The second heating step (step 3) was used to identify phase and/or
glass transition temperatures of the polymers. Mesh topography and
fiber morphology were characterized using a Supra V55 (Carl Zeiss,
Germany) field-emission scanning electron microscope operated at 2
kV. The static, advancing, and receding apparent water contact angle
measurements were performed using a DSA100 (Kruss, NC, USA) to assess
mesh wettability, and droplet (4 μL, 10) contact angles were calculated using the sessile
drop (static) and T-2 (advancing and receding) fit methods. Mechanical
analysis of the meshes was performed using a 5848 Microtester (Instron,
MA, USA) in accordance with ASTM standard D882 for thin plastic sheeting,
using a constant strain rate of 0.05/s.
Electrospinning
PLGA served as the major constituent
of the polymer blends due to its high molecular weight and consequent
high viscosity to afford chain entanglements and hence the ability
to be efficiently electrospun. The synthesized copolymers, PLA–PGC18 (90:10), PLA–PGC18 (60:40), PLA–PGC13F (60:40), and PLA–PGC-OH, were used as PLGA dopants
for the electrospinning.

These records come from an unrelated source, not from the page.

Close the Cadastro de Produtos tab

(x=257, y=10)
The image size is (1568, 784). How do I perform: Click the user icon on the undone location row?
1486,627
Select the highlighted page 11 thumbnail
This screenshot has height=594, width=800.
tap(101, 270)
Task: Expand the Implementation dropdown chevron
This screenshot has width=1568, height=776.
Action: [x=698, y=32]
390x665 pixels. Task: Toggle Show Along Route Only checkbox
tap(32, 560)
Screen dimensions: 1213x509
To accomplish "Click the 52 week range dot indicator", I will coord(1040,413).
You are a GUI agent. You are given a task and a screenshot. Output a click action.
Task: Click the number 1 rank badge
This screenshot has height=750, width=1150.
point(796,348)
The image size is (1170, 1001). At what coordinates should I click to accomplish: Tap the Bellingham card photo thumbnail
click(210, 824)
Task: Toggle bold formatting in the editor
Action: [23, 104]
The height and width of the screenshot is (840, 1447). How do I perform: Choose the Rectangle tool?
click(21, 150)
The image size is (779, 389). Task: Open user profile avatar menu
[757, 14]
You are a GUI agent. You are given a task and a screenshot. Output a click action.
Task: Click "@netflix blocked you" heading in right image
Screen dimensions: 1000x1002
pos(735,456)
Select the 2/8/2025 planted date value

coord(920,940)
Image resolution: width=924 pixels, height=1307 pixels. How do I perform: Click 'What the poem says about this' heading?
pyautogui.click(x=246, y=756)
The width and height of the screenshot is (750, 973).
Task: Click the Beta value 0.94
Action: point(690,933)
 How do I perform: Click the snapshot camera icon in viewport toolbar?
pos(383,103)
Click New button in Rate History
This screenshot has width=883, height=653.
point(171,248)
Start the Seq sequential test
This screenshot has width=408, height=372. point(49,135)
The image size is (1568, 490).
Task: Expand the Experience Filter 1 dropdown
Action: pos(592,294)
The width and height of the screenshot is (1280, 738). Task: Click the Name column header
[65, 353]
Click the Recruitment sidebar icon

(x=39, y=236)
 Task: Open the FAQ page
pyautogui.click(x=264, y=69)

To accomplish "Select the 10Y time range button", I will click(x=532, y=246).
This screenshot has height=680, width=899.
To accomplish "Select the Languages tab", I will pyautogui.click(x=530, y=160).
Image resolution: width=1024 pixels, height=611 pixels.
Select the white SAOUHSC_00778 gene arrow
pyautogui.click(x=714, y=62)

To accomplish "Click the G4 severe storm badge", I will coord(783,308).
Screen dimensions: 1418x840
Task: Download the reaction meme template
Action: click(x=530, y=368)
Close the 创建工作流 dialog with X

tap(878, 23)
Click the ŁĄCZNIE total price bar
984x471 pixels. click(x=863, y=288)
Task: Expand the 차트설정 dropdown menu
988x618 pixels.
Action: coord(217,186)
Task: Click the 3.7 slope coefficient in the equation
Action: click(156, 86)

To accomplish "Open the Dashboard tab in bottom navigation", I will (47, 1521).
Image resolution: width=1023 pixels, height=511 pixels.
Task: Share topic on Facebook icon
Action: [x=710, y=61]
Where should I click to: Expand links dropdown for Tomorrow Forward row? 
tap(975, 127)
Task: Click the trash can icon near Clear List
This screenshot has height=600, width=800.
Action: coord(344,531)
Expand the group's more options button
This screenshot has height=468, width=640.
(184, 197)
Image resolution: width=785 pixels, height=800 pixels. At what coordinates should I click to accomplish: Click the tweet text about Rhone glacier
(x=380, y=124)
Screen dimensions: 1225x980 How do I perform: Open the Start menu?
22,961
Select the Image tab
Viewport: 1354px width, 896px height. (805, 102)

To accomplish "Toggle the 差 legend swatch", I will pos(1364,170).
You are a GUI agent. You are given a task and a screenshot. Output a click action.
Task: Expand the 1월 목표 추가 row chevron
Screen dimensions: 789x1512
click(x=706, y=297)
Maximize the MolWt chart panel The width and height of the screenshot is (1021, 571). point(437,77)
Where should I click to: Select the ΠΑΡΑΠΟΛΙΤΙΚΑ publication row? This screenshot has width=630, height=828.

All polymers were dissolved in a mixture
of THF/DMF (7:3) and thoroughly mixed before loading into a 15 mL
glass syringe. The syringe was placed into a syringe pump and immediately
electrospun from the tip of a 20G blunt needle at 3 mL/h, 7.5–15
kV. The resulting fiber jet was collected onto a grounded rotating
and translating aluminum drum to collect a large mesh of uniform thickness
(300 μm). Meshes were allowed to air dry at room temperature
overnight before performing subsequent characterization.
In
Vivo Foreign Body Response in Mice
The animal experimental
protocol was approved by the Institutional
Animal Care and Use Committee of Dana Farber Cancer Institute and
Boston University. The biocompatibility of the undoped PLGA, PLGA
+ 30% PLA–PGC18 (60:40), and PLGA + 30% PLA–PGC13F (60:40) meshes was assessed in C57BL/6 female mice (Jackson
Laboratory, Bar Harbor, ME). To test whether surface topography impacted
biocompatibility (i.e., fibrous capsule thickness and foreign body
reaction), smooth films of corresponding composition (undoped PLGA
and PLGA + 30% PLA–PGC18 (60:40)) were prepared
from their mesh counterparts by heating until the fibers coalesced
into a homogeneous, viscous transparent film that hardened upon cooling.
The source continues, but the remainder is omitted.